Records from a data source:

┌────────

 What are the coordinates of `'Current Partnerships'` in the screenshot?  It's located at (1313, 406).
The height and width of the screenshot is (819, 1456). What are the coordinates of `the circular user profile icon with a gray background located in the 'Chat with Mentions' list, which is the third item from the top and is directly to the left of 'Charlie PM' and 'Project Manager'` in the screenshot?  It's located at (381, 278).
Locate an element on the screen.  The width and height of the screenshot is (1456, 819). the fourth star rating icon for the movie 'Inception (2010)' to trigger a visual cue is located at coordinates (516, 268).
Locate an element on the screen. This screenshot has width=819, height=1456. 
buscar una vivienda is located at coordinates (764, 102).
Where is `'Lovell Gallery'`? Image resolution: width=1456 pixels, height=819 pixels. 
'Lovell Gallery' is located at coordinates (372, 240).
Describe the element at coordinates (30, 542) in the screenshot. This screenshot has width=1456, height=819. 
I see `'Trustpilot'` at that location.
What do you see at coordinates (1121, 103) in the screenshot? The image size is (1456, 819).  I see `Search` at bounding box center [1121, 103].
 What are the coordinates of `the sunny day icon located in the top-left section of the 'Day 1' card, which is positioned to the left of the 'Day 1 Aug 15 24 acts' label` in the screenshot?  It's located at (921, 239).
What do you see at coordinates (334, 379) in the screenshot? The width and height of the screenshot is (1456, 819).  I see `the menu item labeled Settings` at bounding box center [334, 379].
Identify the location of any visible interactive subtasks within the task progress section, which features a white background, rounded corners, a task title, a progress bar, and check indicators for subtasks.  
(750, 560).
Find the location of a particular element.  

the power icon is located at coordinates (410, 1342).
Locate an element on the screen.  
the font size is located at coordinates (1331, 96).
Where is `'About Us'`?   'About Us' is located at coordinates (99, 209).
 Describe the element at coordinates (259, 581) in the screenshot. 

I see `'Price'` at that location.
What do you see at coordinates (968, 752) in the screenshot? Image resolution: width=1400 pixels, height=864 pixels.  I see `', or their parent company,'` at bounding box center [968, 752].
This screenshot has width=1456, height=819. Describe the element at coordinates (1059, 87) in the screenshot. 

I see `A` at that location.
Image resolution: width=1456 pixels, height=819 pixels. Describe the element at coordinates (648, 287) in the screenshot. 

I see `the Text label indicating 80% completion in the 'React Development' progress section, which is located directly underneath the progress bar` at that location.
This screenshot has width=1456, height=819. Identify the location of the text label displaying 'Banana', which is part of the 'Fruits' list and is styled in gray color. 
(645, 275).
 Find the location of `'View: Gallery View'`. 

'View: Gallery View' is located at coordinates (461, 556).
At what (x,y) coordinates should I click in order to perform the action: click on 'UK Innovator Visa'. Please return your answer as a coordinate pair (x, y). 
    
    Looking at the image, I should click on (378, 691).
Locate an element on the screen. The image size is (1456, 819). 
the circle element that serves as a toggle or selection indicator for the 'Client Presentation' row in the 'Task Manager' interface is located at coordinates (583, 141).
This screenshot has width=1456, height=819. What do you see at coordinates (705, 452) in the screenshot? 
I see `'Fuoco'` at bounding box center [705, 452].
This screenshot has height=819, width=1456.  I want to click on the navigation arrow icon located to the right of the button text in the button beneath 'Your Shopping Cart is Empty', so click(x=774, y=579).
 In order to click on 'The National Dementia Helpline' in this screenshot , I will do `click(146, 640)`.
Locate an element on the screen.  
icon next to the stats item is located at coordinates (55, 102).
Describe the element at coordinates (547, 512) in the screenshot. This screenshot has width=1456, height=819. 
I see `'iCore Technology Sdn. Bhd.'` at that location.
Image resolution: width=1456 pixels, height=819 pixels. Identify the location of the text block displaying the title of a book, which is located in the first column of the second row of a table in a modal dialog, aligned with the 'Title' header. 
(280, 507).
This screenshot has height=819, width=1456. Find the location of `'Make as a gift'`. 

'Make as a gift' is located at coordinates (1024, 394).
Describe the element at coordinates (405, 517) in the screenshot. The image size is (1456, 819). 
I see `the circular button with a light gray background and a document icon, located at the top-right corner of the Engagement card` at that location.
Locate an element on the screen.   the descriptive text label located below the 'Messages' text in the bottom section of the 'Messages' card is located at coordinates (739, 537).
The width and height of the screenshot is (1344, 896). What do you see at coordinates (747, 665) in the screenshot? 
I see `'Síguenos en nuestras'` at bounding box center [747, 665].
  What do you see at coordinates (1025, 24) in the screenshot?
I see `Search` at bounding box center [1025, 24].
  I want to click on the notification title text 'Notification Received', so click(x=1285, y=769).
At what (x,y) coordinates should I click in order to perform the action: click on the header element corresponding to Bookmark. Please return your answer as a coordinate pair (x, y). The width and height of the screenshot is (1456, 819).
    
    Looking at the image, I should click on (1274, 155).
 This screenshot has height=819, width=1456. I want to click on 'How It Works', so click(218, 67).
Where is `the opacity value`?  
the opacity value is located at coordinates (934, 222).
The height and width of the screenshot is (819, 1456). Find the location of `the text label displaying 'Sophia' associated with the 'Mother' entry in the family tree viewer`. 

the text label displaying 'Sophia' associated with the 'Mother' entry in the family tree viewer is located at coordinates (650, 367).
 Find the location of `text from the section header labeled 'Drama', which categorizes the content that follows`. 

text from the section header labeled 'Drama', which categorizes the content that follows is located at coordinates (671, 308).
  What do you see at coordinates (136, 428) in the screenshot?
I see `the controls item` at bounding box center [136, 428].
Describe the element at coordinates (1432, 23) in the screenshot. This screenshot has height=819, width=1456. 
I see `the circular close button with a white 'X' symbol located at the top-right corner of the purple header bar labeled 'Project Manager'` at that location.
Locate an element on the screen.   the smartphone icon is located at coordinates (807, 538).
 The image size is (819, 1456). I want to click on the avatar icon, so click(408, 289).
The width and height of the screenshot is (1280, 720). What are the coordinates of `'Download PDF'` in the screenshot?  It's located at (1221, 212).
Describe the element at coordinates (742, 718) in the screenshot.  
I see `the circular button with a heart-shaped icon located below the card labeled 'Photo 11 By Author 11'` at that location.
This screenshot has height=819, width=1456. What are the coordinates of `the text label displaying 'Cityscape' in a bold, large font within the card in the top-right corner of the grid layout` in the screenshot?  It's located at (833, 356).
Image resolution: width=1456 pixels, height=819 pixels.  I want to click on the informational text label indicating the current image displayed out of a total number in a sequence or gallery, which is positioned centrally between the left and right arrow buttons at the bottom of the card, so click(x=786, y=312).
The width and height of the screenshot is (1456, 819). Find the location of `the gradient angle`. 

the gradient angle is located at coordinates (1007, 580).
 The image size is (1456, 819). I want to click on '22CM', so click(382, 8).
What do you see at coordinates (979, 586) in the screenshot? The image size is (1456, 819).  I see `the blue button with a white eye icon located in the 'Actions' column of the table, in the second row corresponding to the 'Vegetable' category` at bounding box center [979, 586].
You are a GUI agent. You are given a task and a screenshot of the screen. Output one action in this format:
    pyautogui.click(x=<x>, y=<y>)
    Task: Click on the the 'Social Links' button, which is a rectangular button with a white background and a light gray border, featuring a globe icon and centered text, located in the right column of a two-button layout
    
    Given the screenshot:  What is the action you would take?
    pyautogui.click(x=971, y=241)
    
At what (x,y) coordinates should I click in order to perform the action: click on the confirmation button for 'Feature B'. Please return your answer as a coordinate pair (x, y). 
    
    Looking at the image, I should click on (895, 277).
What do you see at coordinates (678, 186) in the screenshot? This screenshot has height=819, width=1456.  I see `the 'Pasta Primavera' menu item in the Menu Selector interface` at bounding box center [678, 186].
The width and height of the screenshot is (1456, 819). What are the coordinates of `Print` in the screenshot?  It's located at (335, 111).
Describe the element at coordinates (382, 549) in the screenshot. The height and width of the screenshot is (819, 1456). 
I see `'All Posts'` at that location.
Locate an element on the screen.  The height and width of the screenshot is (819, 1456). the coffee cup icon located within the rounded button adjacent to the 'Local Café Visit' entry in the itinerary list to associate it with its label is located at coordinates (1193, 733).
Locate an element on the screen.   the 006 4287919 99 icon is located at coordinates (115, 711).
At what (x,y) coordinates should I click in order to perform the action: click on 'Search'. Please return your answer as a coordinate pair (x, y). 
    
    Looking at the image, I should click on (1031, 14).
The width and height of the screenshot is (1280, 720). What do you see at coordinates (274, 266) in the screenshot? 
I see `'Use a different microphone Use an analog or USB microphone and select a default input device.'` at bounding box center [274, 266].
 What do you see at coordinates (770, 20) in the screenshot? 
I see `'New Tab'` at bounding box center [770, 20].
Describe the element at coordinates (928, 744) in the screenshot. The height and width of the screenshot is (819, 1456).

└────────

Problem to solve: Can you convert everything in the listing above, from the line containing "The width and height of the screenshot is (1456, 819). Find" down to the line containing "The image size is (1456, 819). I", into a numbered list with blank lines dropped?

The reply:
1. The width and height of the screenshot is (1456, 819). Find the location of `the gradient angle`. 
2. the gradient angle is located at coordinates (1007, 580).
3.  The image size is (1456, 819). I want to click on '22CM', so click(382, 8).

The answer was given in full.